→ **ABOUT THIS EXERCISE**: When you reach the line with "Collapse the Produktoplysninger", transcribe it and each line after it through the last one below, exactly. Pictures stay out.

Extracted data entries:
════════════════════
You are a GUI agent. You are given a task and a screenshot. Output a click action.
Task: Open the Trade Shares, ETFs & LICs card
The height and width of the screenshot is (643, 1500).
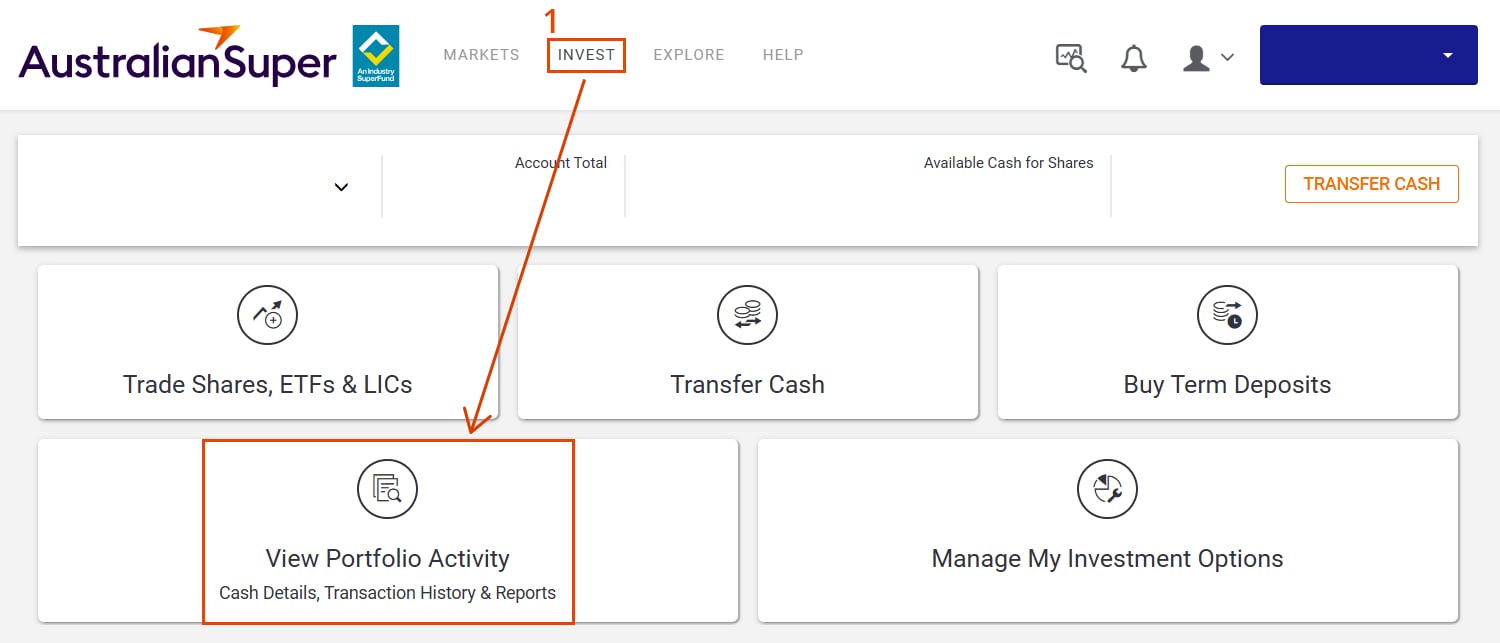coord(268,342)
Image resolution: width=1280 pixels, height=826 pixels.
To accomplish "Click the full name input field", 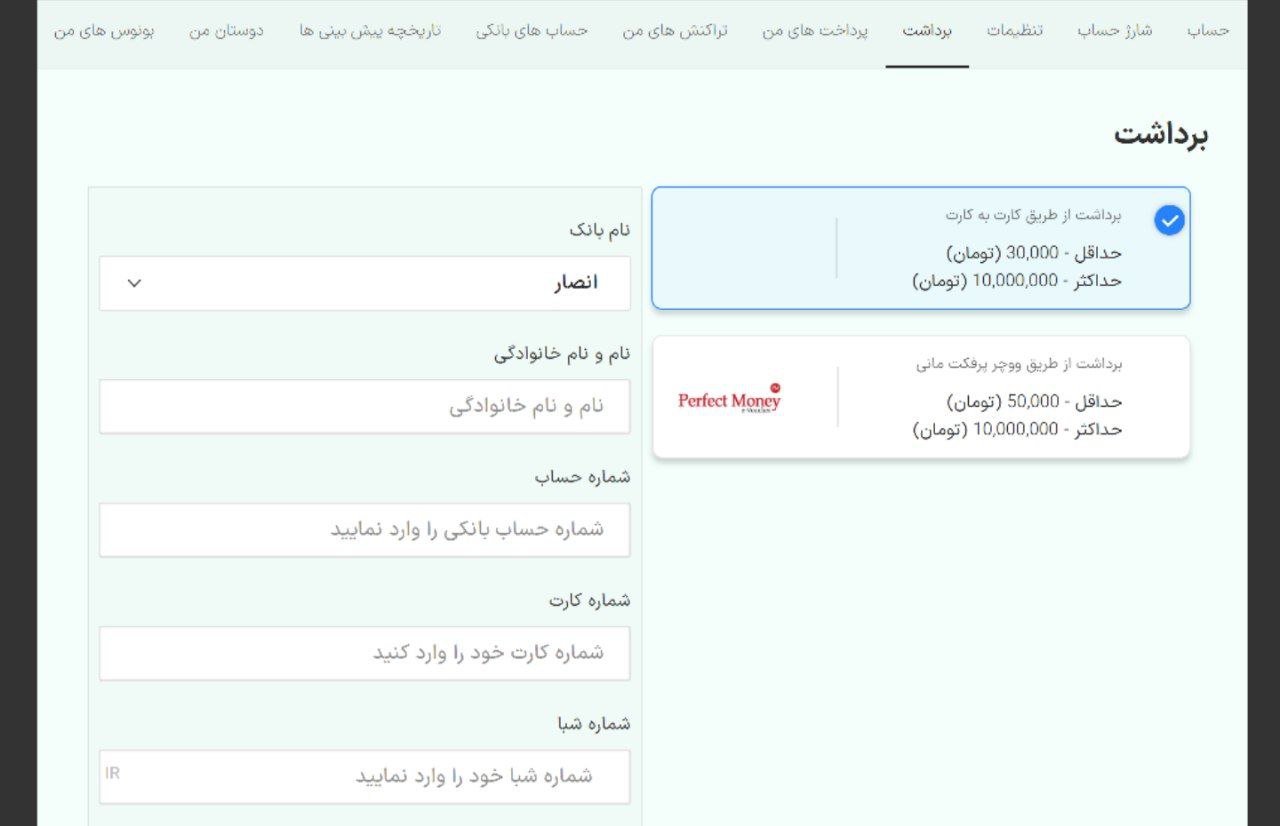I will click(x=364, y=406).
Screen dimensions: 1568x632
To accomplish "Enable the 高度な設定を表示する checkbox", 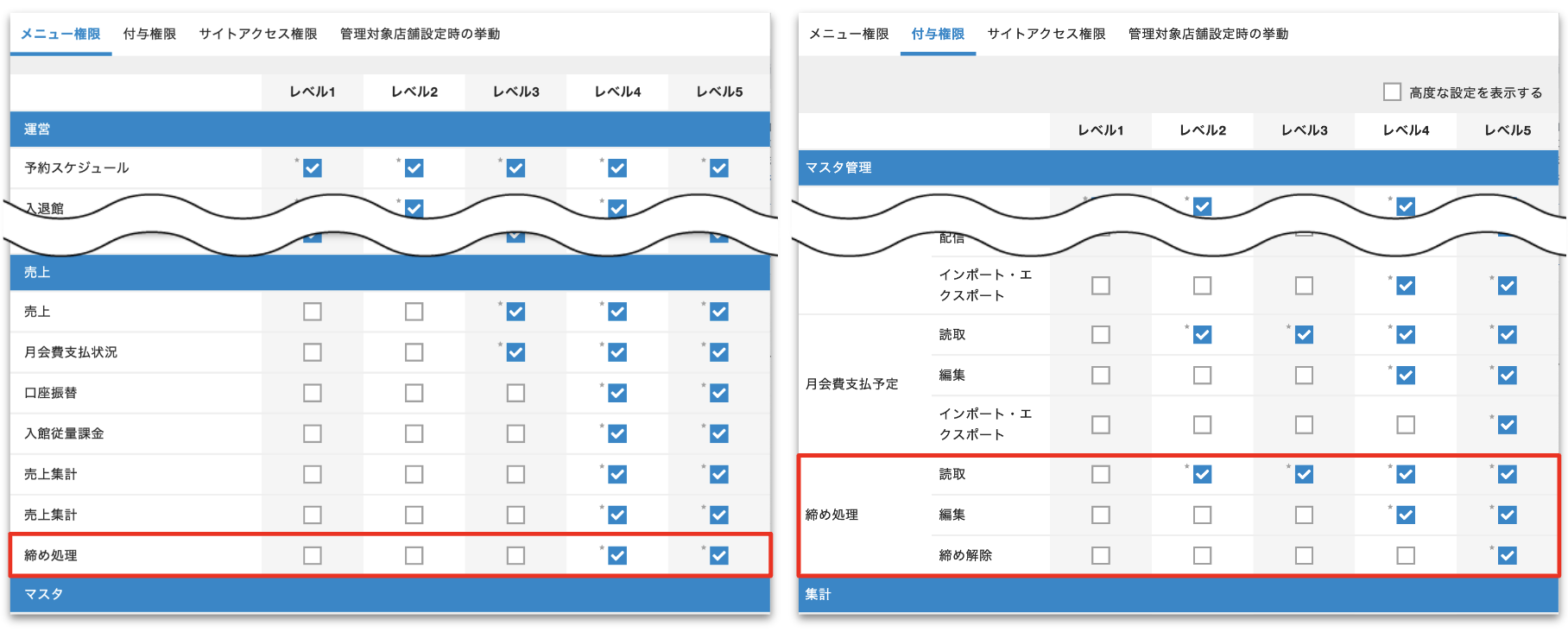I will coord(1392,92).
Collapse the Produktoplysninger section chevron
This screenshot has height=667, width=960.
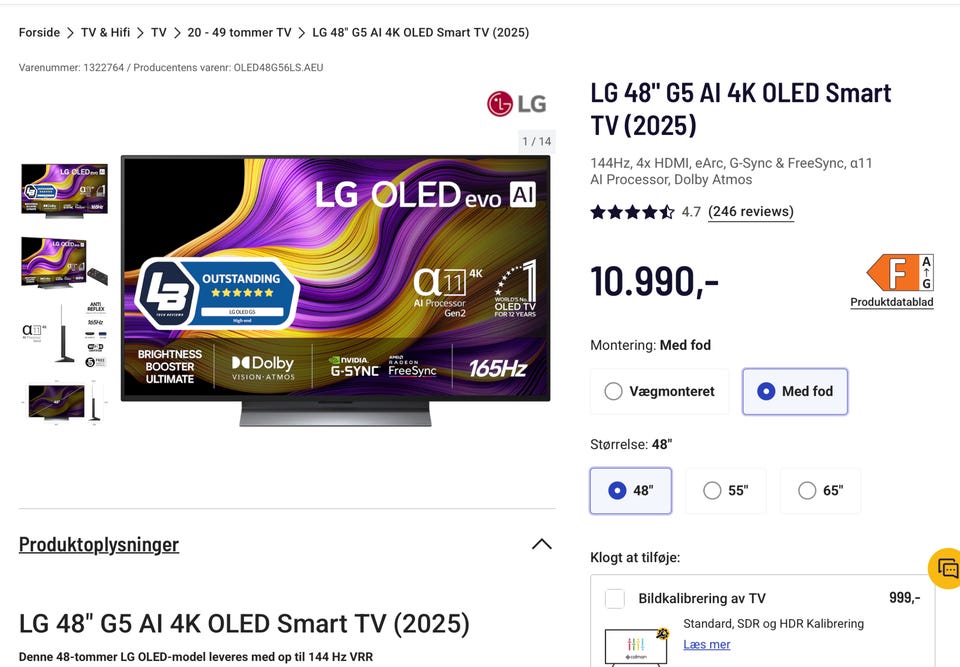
════════════════════
→ **REPLY**:
Collapse the Produktoplysninger section chevron
This screenshot has height=667, width=960.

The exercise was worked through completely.